Design and validation of universal synthetic promoters in Arabidopsis thaliana, Zea mays, and Solanum lycopersicum

A number of genes regulating leaf growth have been identified, often through gain- and loss- of function studies of single genes. Overexpression studies usually employ strong constitutive promoters such as the cauliflower mosaic virus (35S) promoter in order to assure high gene expression. However, the use of such promoters sometimes leads to negative effects because of the pleiotropic action of the studied gene. Precise control of gene expression could thus counteract such negative effects. This precise control could be achieved by employing synthetic promoters that induce specific expression in a specific tissue, cell type, developmental phase or growth condition.

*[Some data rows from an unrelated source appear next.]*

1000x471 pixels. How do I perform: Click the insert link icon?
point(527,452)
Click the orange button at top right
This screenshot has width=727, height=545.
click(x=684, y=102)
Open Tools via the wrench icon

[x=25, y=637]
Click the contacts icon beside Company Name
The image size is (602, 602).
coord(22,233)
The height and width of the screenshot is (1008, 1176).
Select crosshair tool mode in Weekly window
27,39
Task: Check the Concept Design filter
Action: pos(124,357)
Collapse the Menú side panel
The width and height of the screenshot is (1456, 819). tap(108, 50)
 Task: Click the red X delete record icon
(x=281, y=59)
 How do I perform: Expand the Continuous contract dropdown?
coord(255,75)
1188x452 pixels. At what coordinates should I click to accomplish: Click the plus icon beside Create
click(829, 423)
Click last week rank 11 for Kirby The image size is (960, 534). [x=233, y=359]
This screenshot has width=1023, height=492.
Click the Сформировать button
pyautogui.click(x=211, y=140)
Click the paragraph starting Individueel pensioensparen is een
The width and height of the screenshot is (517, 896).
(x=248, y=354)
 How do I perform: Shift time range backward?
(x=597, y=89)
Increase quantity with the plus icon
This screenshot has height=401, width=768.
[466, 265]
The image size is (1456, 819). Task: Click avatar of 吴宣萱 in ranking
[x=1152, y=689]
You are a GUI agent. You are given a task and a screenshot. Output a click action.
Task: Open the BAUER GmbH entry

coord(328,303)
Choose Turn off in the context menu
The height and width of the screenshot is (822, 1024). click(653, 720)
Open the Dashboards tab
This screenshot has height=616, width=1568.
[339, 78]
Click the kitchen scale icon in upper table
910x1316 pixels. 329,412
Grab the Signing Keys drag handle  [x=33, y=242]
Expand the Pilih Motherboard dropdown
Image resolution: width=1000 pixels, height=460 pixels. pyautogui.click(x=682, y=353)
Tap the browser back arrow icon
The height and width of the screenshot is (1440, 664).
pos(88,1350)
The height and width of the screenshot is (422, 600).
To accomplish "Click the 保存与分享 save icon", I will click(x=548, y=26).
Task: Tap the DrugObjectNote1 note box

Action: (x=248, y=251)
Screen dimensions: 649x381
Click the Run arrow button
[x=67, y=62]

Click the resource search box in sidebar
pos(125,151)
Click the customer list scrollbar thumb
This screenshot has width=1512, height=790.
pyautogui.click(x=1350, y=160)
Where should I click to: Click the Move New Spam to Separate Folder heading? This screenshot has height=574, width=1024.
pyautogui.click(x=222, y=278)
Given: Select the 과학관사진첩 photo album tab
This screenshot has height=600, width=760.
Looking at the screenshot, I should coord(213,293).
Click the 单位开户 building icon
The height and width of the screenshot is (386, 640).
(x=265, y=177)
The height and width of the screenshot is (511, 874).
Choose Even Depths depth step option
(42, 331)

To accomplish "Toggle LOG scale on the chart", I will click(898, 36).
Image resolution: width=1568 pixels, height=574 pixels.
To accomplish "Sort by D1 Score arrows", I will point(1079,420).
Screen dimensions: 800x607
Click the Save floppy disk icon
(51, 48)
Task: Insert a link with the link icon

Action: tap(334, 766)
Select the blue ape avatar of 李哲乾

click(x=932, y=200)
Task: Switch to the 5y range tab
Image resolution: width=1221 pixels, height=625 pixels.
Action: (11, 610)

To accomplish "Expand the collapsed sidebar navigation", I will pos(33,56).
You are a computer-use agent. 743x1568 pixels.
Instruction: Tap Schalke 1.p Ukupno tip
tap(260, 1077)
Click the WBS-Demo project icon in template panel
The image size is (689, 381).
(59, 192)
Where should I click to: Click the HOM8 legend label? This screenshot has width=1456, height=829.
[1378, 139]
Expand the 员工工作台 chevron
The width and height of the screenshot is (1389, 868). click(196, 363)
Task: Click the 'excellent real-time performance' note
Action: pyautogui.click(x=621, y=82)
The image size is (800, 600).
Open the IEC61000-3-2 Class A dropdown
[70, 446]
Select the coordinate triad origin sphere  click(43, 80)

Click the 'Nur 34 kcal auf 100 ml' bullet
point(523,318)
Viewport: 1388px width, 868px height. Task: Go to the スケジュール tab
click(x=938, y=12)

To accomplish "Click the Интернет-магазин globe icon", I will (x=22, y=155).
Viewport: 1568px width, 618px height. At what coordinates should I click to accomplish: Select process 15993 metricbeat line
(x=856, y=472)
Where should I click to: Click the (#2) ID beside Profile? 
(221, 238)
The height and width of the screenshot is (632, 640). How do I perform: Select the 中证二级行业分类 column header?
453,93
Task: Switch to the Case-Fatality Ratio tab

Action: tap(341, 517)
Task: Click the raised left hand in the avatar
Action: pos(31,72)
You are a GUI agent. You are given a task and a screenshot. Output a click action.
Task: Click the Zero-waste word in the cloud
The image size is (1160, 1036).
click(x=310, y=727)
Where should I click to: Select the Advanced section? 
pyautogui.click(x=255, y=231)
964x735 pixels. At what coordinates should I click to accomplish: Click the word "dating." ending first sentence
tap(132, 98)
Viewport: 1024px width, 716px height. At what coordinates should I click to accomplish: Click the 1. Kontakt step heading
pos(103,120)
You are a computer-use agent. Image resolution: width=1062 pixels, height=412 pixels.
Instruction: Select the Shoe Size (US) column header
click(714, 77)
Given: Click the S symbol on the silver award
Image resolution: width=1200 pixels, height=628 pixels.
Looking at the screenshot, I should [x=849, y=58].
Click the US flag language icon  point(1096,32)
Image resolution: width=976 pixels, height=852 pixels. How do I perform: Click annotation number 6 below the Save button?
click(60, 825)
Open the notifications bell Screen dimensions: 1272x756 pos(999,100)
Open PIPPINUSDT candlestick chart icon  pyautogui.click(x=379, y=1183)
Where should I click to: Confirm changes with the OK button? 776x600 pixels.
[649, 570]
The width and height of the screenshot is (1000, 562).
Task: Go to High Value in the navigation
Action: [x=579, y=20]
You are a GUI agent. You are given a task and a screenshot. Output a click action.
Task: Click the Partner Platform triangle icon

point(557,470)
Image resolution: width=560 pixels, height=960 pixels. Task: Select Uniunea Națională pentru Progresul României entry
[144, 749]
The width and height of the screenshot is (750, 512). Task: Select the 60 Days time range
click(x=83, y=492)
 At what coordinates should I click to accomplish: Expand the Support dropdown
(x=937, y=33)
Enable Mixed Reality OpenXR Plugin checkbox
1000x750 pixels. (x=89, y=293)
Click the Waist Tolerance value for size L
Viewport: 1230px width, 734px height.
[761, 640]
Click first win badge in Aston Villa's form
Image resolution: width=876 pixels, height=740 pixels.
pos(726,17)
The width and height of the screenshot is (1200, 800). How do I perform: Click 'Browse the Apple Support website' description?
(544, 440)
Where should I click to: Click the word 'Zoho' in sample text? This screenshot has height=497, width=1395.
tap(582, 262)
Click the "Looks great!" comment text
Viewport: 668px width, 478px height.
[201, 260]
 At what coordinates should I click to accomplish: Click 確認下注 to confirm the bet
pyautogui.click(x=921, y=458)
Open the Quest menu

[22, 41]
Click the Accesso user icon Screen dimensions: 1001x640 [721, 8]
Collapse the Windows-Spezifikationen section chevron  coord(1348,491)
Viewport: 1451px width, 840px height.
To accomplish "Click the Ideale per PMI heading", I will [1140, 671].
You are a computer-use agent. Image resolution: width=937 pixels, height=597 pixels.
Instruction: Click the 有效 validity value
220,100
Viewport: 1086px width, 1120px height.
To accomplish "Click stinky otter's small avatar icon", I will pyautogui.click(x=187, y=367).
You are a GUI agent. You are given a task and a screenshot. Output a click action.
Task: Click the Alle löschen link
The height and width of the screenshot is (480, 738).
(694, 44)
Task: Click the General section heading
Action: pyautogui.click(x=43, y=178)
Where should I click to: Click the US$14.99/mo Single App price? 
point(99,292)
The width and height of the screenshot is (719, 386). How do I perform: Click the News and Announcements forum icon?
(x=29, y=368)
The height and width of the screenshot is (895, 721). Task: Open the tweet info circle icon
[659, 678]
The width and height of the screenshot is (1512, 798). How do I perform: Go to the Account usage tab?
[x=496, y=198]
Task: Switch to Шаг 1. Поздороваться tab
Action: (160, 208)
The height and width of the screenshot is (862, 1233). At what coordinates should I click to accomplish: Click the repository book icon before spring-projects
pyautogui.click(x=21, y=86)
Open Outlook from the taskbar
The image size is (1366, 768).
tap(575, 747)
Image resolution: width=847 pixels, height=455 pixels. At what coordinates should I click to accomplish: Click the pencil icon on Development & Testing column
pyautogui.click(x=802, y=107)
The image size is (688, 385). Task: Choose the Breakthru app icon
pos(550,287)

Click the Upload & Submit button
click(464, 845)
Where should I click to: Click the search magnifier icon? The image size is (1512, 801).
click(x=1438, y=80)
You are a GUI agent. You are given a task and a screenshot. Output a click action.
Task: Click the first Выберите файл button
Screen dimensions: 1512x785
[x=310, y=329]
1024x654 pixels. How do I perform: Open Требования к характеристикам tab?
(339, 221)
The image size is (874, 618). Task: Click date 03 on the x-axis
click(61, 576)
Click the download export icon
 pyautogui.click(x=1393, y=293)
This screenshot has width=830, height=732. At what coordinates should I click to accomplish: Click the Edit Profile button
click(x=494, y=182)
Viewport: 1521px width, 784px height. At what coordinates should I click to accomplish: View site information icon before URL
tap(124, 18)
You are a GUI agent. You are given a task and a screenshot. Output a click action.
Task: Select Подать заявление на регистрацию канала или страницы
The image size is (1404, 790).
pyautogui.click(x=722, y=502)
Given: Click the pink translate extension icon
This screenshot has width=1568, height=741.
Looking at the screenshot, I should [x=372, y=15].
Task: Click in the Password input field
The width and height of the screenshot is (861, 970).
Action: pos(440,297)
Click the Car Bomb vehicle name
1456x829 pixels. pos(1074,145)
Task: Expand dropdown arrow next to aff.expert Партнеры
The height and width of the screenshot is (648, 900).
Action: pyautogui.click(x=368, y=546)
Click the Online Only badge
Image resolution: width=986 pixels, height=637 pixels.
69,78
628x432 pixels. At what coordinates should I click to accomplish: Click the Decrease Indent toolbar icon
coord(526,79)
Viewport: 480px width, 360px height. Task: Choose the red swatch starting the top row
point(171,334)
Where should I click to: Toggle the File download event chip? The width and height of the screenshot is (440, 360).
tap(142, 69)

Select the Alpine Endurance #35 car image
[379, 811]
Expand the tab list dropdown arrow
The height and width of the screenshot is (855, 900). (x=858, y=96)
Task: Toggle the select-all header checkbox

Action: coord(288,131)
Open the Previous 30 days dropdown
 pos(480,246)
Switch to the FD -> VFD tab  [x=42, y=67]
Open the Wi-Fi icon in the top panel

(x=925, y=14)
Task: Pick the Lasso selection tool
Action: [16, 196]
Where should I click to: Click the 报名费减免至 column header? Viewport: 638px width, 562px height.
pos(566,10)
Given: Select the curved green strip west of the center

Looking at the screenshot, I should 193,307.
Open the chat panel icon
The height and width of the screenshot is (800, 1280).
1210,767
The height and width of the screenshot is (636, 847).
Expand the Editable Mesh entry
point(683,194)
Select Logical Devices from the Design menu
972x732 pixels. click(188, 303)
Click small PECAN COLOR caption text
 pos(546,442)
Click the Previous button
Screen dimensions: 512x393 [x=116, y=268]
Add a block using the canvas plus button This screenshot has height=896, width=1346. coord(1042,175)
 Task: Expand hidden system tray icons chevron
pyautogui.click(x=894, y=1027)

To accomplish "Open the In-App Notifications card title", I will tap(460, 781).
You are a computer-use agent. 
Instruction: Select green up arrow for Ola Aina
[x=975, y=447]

A synthetic promoter is an artificially designed sequence. It drives the expression of a target gene, based on the presence of cis-regulatory elements or motifs, which are derived from naturally-occurring promoter elements. Since synthetic promoters only contain regulatory elements relevant for a desired expression pattern, they are transcriptionally more efficient and more compact, whereas native promoters are complex, regulated in many ways, and usually difficult to use as inducible promoters. The development of synthetic promoters could therefore help in the precise controlled expression of multiple genes involved in organ development. This project aims at developing universal synthetic promoters driving specific spatio-temporal expression during leaf development. To do so, we developed a methodology to design synthetic promoters starting from a transcriptomic analysis following Arabidopsis leaf development over time.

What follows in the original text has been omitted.